======== Reading text ========

Collecting art is a complicated practice. In his course, Collecting as Practice – What Makes a Work of Art Work, writer and curator Andrew Renton claims that the process of collecting works of art is a practice, a kind of continuity of activity. “It is not the singular acquisition of objects, but it is the continuity of the process of things coming in and being redistributed in all their ambiguity and with all the problematics that come with that.”
Already a practice that required constant attention and judgment, collecting as a practice is also baffling in terms of its impact on the status and the very nature of a work of art. Andrew Renton states: “If one does own the work, it is simultaneously ownerless.” What he means is that even though being collected does temporarily stabilize interpretation of a work, it also opens it up to new interpretations. And most crucially, “it’s difficult to put your fingers on where the work of art begins and ends.” The life of artwork can only be unforeseeable in the eyes of one of its audience.
Collecting becomes ever more unfathomable when dealing with one category of works, art as destruction. This is when artists are no longer satisfied by a fundamental concept like “art is creation”, thus turning around to commit to the idea of destruction as a creative process. Many artists have done this for different purposes and with different understandings and gestures. Whether they are implementing an iconoclastic act of vandalization or fighting against commercialization, whether they are resisting the norm or critiquing a social construct, these acts of destruction were provocative if not extremely.
What impact does the gesture of destroying have on artwork as a collectible? This question obviously defies generalizations but we can be pretty sure about one thing– all these works, at least all works below, have been collected by either institutions or private collectors. Even works that were not made to be collected, works that were meant to be temporary interventions or self-destructive, all figure out ways to seamlessly enter the logic of collection; for instance, through documentation like film and photography or through recreations. And the way these works were collected, archived, presented, and explained by various institutions and collectors shape the discourse around them and eventually become a part of them.

======== Given information ========

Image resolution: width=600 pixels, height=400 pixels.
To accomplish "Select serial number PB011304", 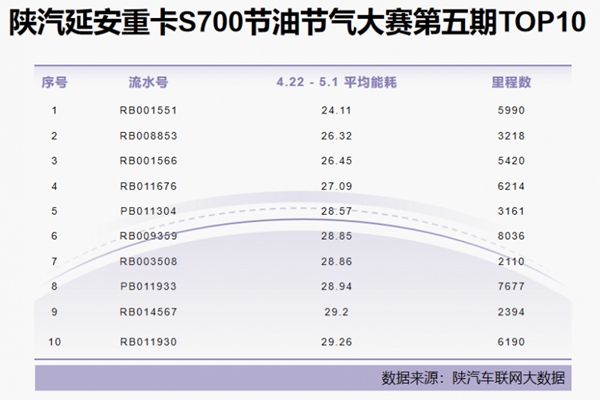I will point(148,211).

========

#### Objectives
- 1) Answer these from the text on art collecting:
(a) Who gives the course Collecting as Practice – What Makes a Work of Art Work?
(b) Which category of works makes collecting even harder to grasp?
(c) Which two kinds of documentation are named as ways temporary works enter the logic of collection?
- 2) Write out everything from "What impact does" down to "part of them." in the text on art collecting, swapping "institutions" for "museums".
These lines have nothing to do with the text on art collecting.

#### Completed exercise
- 1)
(a) Andrew Renton, a writer and curator
(b) Art as destruction
(c) Film and photography

- 2)
What impact does the gesture of destroying have on artwork as a collectible? This question obviously defies generalizations but we can be pretty sure about one thing– all these works, at least all works below, have been collected by either museums or private collectors. Even works that were not made to be collected, works that were meant to be temporary interventions or self-destructive, all figure out ways to seamlessly enter the logic of collection; for instance, through documentation like film and photography or through recreations. And the way these works were collected, archived, presented, and explained by various museums and collectors shape the discourse around them and eventually become a part of them.